*** Study material ***

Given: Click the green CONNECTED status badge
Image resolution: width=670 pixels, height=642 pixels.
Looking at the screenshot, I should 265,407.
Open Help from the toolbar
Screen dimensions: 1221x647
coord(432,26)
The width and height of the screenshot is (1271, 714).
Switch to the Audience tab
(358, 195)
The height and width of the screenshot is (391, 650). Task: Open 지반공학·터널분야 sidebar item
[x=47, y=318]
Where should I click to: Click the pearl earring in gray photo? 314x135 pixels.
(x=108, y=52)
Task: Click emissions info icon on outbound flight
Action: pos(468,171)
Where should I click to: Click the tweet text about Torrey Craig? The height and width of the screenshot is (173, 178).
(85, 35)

***

Task brief — Reproduce all of the entries verbatim.

Answer box —
Given: Click the green CONNECTED status badge
Image resolution: width=670 pixels, height=642 pixels.
Looking at the screenshot, I should 265,407.
Open Help from the toolbar
Screen dimensions: 1221x647
coord(432,26)
The width and height of the screenshot is (1271, 714).
Switch to the Audience tab
(358, 195)
The height and width of the screenshot is (391, 650). Task: Open 지반공학·터널분야 sidebar item
[x=47, y=318]
Where should I click to: Click the pearl earring in gray photo? 314x135 pixels.
(x=108, y=52)
Task: Click emissions info icon on outbound flight
Action: pos(468,171)
Where should I click to: Click the tweet text about Torrey Craig? The height and width of the screenshot is (173, 178).
(85, 35)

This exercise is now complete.